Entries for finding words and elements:

● ● ●

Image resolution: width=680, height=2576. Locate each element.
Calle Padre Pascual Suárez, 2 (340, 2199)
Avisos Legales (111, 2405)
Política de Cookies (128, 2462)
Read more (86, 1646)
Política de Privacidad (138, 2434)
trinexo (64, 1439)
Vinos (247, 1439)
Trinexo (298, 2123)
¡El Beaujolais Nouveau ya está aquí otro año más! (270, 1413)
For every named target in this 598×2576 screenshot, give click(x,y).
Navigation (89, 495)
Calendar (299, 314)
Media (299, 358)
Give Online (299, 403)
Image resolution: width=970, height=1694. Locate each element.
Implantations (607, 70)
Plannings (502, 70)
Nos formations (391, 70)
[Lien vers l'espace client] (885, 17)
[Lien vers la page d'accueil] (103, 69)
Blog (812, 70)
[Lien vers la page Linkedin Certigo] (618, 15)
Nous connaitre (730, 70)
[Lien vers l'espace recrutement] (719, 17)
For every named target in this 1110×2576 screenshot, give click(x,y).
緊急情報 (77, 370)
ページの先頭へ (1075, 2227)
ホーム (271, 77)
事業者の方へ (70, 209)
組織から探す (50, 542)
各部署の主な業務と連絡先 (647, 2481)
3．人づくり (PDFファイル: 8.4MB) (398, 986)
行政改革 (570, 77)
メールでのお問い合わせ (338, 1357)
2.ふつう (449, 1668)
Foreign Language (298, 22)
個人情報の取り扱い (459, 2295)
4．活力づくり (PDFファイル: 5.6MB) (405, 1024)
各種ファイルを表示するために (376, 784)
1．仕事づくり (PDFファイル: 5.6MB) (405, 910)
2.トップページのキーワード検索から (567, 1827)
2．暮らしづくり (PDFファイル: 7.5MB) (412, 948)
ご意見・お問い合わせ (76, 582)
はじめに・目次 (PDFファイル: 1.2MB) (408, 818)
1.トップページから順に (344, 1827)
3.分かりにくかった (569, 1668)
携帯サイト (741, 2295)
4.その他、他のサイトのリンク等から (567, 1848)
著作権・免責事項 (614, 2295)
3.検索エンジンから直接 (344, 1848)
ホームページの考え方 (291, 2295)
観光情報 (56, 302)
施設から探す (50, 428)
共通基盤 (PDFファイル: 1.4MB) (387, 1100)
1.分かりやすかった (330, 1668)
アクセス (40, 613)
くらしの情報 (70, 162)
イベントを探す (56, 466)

● ● ●

__Task directions__.
Rewrite the data above, changing every instance of "Locate each element" to "Find each element" and keeping everything else the same.

__Complete output__.
Image resolution: width=680, height=2576. Find each element.
Calle Padre Pascual Suárez, 2 (340, 2199)
Avisos Legales (111, 2405)
Política de Cookies (128, 2462)
Read more (86, 1646)
Política de Privacidad (138, 2434)
trinexo (64, 1439)
Vinos (247, 1439)
Trinexo (298, 2123)
¡El Beaujolais Nouveau ya está aquí otro año más! (270, 1413)
For every named target in this 598×2576 screenshot, give click(x,y).
Navigation (89, 495)
Calendar (299, 314)
Media (299, 358)
Give Online (299, 403)
Image resolution: width=970, height=1694. Find each element.
Implantations (607, 70)
Plannings (502, 70)
Nos formations (391, 70)
[Lien vers l'espace client] (885, 17)
[Lien vers la page d'accueil] (103, 69)
Blog (812, 70)
[Lien vers la page Linkedin Certigo] (618, 15)
Nous connaitre (730, 70)
[Lien vers l'espace recrutement] (719, 17)
For every named target in this 1110×2576 screenshot, give click(x,y).
緊急情報 (77, 370)
ページの先頭へ (1075, 2227)
ホーム (271, 77)
事業者の方へ (70, 209)
組織から探す (50, 542)
各部署の主な業務と連絡先 (647, 2481)
3．人づくり (PDFファイル: 8.4MB) (398, 986)
行政改革 (570, 77)
メールでのお問い合わせ (338, 1357)
2.ふつう (449, 1668)
Foreign Language (298, 22)
個人情報の取り扱い (459, 2295)
4．活力づくり (PDFファイル: 5.6MB) (405, 1024)
各種ファイルを表示するために (376, 784)
1．仕事づくり (PDFファイル: 5.6MB) (405, 910)
2.トップページのキーワード検索から (567, 1827)
2．暮らしづくり (PDFファイル: 7.5MB) (412, 948)
ご意見・お問い合わせ (76, 582)
はじめに・目次 (PDFファイル: 1.2MB) (408, 818)
1.トップページから順に (344, 1827)
3.分かりにくかった (569, 1668)
携帯サイト (741, 2295)
4.その他、他のサイトのリンク等から (567, 1848)
著作権・免責事項 (614, 2295)
3.検索エンジンから直接 (344, 1848)
ホームページの考え方 (291, 2295)
観光情報 (56, 302)
施設から探す (50, 428)
共通基盤 (PDFファイル: 1.4MB) (387, 1100)
1.分かりやすかった (330, 1668)
アクセス (40, 613)
くらしの情報 (70, 162)
イベントを探す (56, 466)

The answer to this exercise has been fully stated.